• HP Pharma is committed to ensure that all manufactured products meet the pre-set standards of quality, efficacy and safety. HP Pharma believes that this can be only guaranteed through holding a highly efficient quality management system based on current GOOD MANUFACTURING PRACTICE and International Quality Assurance Standards.
• We believe that human resources are the most valuable resources we have, so investment within this resources through efficient training and providing the most suitable environment to perform their jobs is our major concern. Health and social care will provide for all our employees.
• The Quality Assurance has a great role in the development and maintenance of the company’s quality system. This is achieved by a combination of systematic sampling, testing, validating, monitoring and auditing of materials, facilities, systems and procedures which can influence the quality of our products.
• Authorized and approved standard operating procedures for all operations will be used.
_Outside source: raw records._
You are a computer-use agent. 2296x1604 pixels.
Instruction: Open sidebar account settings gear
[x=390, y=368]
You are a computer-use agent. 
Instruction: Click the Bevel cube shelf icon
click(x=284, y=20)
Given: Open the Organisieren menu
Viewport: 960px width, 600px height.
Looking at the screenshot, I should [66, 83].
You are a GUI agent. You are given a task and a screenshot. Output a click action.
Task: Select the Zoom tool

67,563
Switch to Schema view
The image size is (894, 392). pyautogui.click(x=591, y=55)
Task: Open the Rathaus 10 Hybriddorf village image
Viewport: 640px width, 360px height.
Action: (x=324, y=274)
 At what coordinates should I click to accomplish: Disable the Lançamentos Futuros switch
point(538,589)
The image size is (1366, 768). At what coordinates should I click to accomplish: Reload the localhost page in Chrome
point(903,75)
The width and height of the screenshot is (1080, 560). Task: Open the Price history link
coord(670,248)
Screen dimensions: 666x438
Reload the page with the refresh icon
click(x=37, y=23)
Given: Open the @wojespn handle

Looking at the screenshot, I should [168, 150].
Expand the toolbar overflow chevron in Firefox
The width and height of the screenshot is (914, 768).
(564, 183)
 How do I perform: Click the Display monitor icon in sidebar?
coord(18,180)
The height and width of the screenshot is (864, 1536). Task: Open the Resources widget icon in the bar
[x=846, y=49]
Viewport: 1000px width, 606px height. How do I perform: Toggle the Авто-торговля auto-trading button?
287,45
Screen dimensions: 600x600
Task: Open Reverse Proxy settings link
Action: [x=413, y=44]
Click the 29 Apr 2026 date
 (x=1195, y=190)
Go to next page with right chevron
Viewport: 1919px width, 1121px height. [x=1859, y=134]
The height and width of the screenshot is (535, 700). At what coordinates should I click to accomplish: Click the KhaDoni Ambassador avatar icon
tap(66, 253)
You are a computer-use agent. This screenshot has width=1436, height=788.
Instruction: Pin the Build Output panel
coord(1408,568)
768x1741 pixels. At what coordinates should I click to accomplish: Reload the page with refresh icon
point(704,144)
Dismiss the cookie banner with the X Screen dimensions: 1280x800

This includes , production , quality control , quality assurance , materials management , warehousing, distributing , safety controls , housekeeping , sanitation , and engineering .
Quality assurance has to ensure that these procedures are adhered and records are maintained
• Any deviation is investigated and documented, Corrective action is taken wherever necessary.
Periodic self-inspection and auditing are conducted to monitor the effective implementation of the current good manufacturing practice and quality system.
• Suppliers of key starting materials and analytical laboratory reagents are chosen according to high quality parameters and are assessed according to validated and standardized procedures. As all our suppliers must have GMP Certificate.
• Records generated via the implementation of the quality system are controlled and maintained according to authorized and approved procedure.
Management review for the quality system is carried out periodically.
• Each product is subjected to appropriate types of testing and control according to the specifications approved by the registration authorities and the redefined quality parameters. Records generated from the whole processes concerned with the production of the product are well revised and checked before the release of the product .Stability evaluation according to pre-defined protocol to meet ICH guidelines and market needs is an essential requirement for our products.